The dynamic visualization confirms the broadly positive but discontinuous relationship. It shows that, initially, when the primary series was rolled out, the low-urbanization countries made little headway, with exception of India, which dramatically pulls up the average. The progress made by China is spectacular throughout the visualization. As a result, the discontinuities discussed before carry through the entire time period. It is as if the relationship steepens somewhat initially but then gradually shifts up. 

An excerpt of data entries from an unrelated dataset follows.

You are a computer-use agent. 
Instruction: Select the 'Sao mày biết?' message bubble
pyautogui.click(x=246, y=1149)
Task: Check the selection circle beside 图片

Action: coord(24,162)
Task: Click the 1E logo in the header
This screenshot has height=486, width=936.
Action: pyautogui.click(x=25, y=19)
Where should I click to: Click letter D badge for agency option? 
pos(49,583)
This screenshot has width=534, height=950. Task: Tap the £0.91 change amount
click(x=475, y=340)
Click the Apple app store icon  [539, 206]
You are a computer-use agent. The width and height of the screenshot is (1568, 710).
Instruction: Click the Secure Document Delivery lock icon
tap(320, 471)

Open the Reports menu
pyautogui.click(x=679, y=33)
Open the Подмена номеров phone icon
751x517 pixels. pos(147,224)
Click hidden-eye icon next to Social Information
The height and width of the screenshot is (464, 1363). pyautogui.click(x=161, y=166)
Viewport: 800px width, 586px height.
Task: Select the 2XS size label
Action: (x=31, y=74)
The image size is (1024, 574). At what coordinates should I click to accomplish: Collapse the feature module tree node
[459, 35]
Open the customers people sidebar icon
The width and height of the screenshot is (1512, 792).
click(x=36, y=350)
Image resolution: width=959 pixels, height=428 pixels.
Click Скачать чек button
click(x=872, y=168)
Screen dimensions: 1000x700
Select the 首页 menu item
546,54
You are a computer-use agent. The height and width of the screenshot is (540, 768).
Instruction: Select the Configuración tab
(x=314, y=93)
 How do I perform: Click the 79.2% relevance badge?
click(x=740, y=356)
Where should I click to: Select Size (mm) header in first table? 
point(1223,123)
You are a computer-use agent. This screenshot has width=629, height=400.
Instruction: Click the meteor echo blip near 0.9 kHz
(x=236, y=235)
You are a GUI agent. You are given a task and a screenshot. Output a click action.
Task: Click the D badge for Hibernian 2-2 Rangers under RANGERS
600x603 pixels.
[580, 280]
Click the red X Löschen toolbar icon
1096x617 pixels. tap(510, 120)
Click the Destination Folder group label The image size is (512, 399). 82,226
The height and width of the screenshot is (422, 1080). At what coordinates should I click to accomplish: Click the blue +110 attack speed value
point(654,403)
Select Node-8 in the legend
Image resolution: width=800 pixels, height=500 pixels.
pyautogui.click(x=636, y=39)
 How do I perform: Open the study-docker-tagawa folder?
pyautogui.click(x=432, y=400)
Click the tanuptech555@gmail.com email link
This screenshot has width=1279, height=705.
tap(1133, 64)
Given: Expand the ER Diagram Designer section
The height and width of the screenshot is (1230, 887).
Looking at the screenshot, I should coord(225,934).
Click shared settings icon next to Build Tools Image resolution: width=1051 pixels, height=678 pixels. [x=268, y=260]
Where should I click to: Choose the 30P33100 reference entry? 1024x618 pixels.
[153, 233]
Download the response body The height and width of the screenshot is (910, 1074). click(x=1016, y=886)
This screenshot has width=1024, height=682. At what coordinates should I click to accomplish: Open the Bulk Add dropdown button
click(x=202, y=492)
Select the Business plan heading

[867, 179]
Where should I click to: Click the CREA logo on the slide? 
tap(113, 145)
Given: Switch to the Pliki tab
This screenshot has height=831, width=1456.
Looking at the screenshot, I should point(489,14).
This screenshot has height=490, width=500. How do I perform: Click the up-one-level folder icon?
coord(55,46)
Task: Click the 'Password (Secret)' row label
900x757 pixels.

Not unexpected, but with a twist

The finding that urbanization correlates with vaccination progress generally positively, though not perfectly, does not come as a surprise. We would expect some explanatory power from urbanization, but there is a twist.
We know that urbanization is a reflection of development. As countries become more prosperous and move up the country income ladder, the process of structural transformation they undergo typically includes a pronounced rise in the urban population share. We can see this pattern clearly, with urbanization rates generally rising as the color code in the chart shifts from low to high income. 
The twist is that low vaccination rates are not only associated with low levels of urbanization simply because countries are poorer. We would also expect that countries with a larger share of the population living in rural areas may face greater logistical difficulties in reaching the unvaccinated. Such logistical challenges tend to be amplified by population size, which correlates with country size. That provides another channel for the positive association between urbanization and vaccination. 
We can think of also other factors that may play role: urban-rural connectivity and rural density. Urban-rural connectivity in the broader sense (i.e. reflecting not just logistics but also how easily information spreads) will also reflect the level of development, but for a given level of connectivity we would expect that having a proportionately larger share of the population living in the countryside will prove to be a greater challenge of vaccinating everyone. The same goes for rural density, where it should be noted that a major difference between India and many Sub-Saharan African countries is that rural density is high in the former and much lower in the latter.
One could also argue that less urbanized countries might be facing lower risks of getting infected, keeping all else equal. In substance, this argument may not hold over the longer term, as the coronavirus appears to have found its way to the remotest of corners in the world (see eg here for a within-country perspective and here for the cross-country equivalent). But the argument may nevertheless hold relevance if the perception of being less vulnerable due to a largely rural population reduces the incentive to vaccinate. 

In sum

The positive association between urbanization and vaccination reflects the common influence of the level of development, which tends to raise both urbanization and vaccination. It also reflects the lesser logistical difficulties to vaccinate everyone in more urban settings. And a host of other factors may have contributed to the positive relationship, including urban-rural connectivity, rural density and perceptions of reduced vulnerability due to remoteness.

Two important outliers pull the averages up: China and India. These population giants have outperformed on vaccine coverage relative to countries at similar levels of development and similar levels of urbanization. This partly reflects their special status as vaccine manufacturers, which has been shown to benefit domestic vaccine coverage.